= Negation in Arabic =

Grammatical negation in the Arabic language

Negation in Arabic (ٱلنَّفْي 'the negative') is the array of approaches used in Arabic grammar to express grammatical negation. These strategies correspond to words in English like no and not.

== Modern Standard Arabic ==

=== Negation in the present tense ===
==== Negating present-tense verbs ====

لا lā "not"; a male speaker from Tiznit, Morocco.

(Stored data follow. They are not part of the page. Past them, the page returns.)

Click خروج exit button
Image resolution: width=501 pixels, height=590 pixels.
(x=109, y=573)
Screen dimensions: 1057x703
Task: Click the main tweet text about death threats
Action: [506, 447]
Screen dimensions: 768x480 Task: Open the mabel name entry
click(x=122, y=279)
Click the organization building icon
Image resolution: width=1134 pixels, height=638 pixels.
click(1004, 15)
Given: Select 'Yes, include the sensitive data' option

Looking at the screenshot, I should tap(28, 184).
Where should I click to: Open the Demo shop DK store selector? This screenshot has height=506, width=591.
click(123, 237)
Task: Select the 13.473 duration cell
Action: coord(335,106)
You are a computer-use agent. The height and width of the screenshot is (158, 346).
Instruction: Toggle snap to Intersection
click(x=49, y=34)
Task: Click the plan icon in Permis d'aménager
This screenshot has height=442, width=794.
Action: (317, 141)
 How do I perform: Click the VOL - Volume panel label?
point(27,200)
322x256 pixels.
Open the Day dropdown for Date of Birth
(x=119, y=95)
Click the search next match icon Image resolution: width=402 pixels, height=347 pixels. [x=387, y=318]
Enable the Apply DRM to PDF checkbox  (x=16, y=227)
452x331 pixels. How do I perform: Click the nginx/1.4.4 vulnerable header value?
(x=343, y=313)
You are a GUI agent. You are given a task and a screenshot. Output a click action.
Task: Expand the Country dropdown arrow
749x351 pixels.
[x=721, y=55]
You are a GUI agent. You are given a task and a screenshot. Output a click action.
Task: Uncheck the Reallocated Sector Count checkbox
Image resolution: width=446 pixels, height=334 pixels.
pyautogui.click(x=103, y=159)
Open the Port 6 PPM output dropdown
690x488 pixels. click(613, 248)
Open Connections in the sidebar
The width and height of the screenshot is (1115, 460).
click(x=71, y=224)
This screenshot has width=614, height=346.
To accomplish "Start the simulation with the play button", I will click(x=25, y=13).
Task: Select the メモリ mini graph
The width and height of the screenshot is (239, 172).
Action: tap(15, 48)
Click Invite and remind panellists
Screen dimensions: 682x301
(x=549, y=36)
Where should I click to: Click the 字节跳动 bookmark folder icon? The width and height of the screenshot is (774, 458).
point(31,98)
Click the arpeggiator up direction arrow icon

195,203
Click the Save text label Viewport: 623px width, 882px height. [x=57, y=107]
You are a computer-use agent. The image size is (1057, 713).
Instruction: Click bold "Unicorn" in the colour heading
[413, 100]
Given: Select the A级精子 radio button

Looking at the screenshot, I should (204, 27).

Present-tense verbs are negated by adding لا lā "not" before the verb:

| sentence type | example |
|---|---|
| affirmative sentence | أُحِبُّ الجَزَرَ ’uḥibbu l-jazara "I like carrots" |
| negative sentence | لا أُحِبُّ الجَزَرَ lā ’uḥibbu l-jazara "I do not like carrots" |

==== Negation of sentences with no verb ====

If a sentence would, in the affirmative, have no verb (this can only happen in the present tense), then the negative verb لَيْسَ laysa "is not" is used. laysa is inflected like a past-tense verb, but is used to negate present-tense sentences. As with كانَ kāna "was", the complement of laysa must be in the accusative case. Before consonantal endings, the diphthong -ay- is reduced to a short -a-.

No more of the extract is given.